How would you classify the authors writing techniques?
How does this topic impact American history as a whole?
James M. McPherson attempts to synthesize the aspects of military and political history and that of social history to provide a comprehensive, synthesized view of one of the most complex periods of modern history, that of the American Civil War period. Of this period, McPherson says that that generation lived "a lifetime in a year." When the history of so short a time is so complex and when synthesis of all historical points of view are attempted in a single volume, then thesis gives way, in the main, to the synthesized points of view.
The editor of McPherson's Oxford History Series published history singles out McPherson's statement that the Civil War generation "lived through an experience in which time and consciousness took on new dimensions" as having thematic importance. McPherson states in his first chapter that cotton from the Southern plantations was, metaphorically speaking, the oil that drove the machinery of England's and New England's industrialization and, thus, economic power, and that, similarly, slavery was the oil that drove the machinery making the South rich and all-important.
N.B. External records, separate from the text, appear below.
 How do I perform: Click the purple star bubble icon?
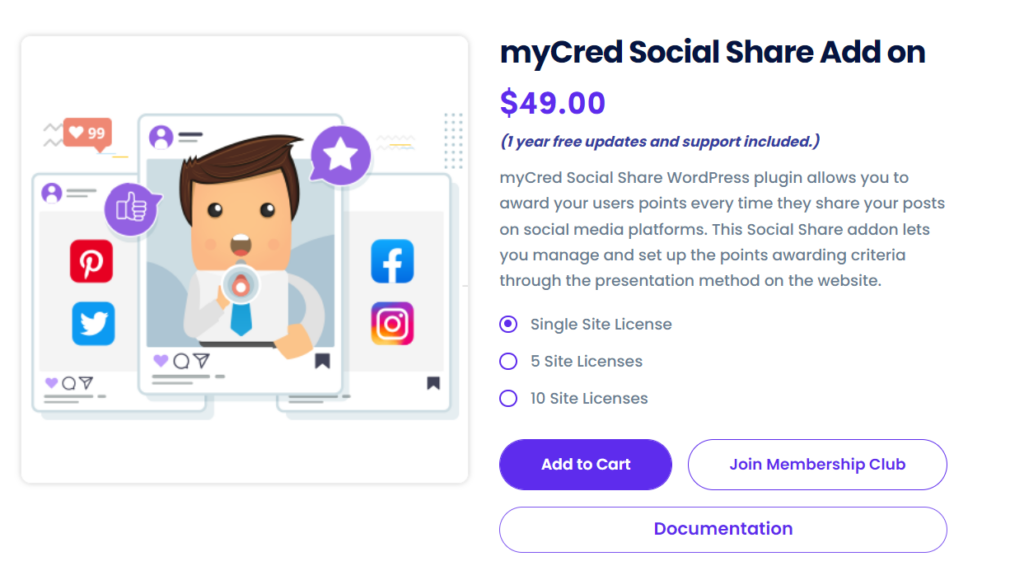(340, 155)
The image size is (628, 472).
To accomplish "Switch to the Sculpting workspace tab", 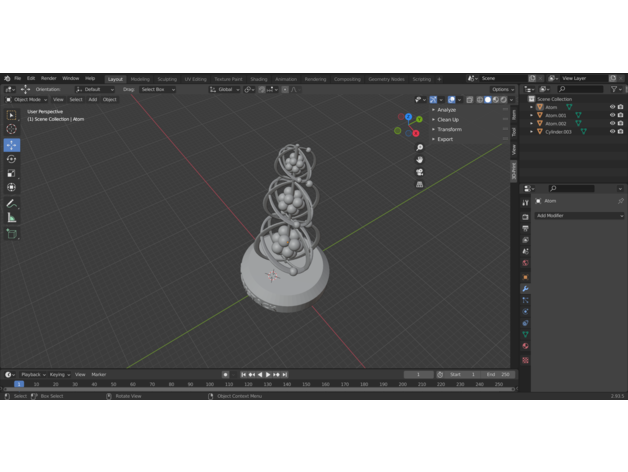I will coord(166,78).
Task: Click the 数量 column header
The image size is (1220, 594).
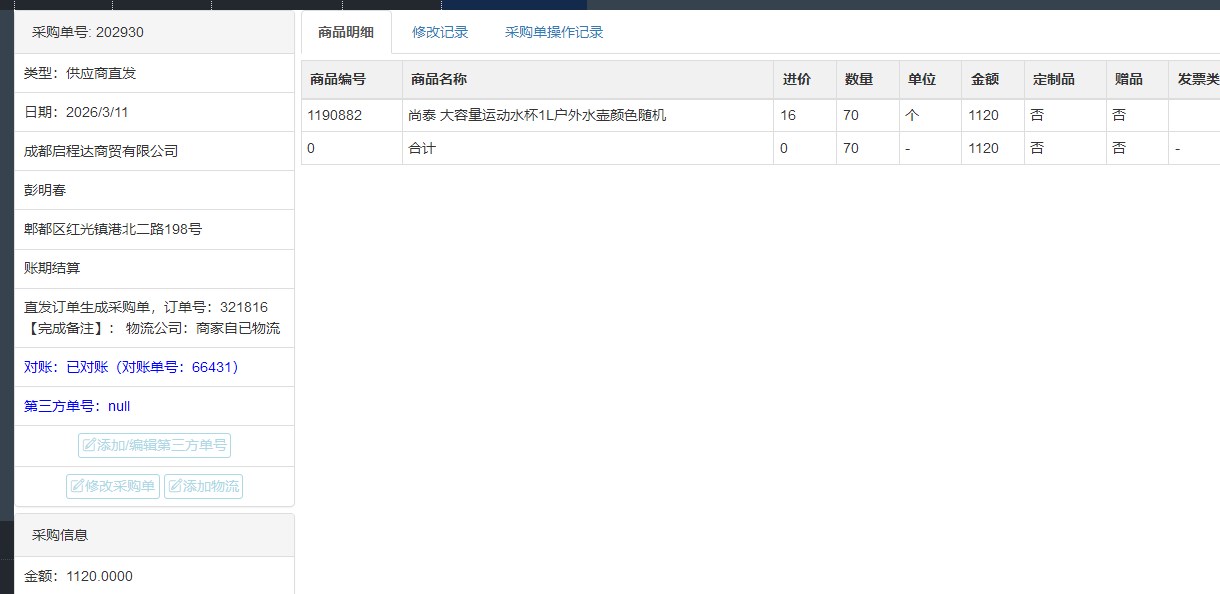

The cascade of cotton from the American South dominated the world market, paced the industrial revolution in England and New England, and fastened the shackles of slavery more securely than ever on Afro-Americans. (Battle Cry of Freedom)
Time and consciousness, as McPherson expressed it, were wrapped up in the ideas of a divided human race (slave and free), an economically dominant form of agriculture and lifestyle, and a privileged position in Western economy. New dimensions of time and consciousness were demanded once the officers who fought together successfully in the Mexican War were called upon to fight against each other in the Civil War, a war that debated (1) the divisiveness of slavery, (2) the privilege of Southern power in Western economy (then, tantamount to world economy), (3) and the unity of their national bonds, the continuance of the United States, as the Civil War was "testing whether that nation, ... [might] long endure" (Abraham Lincoln, "Gettysburg Address").
Based on these concepts, the thesis of Battle Cry of Freedom might be stated as the editor suggests in the Editor's Introduction: The changing meanings of slavery and freedom arose from an experience "in which time and consciousness took on new dimensions," in which was demanded a changing consciousness of the meaning and dimensions of freedom, slavery, and domination.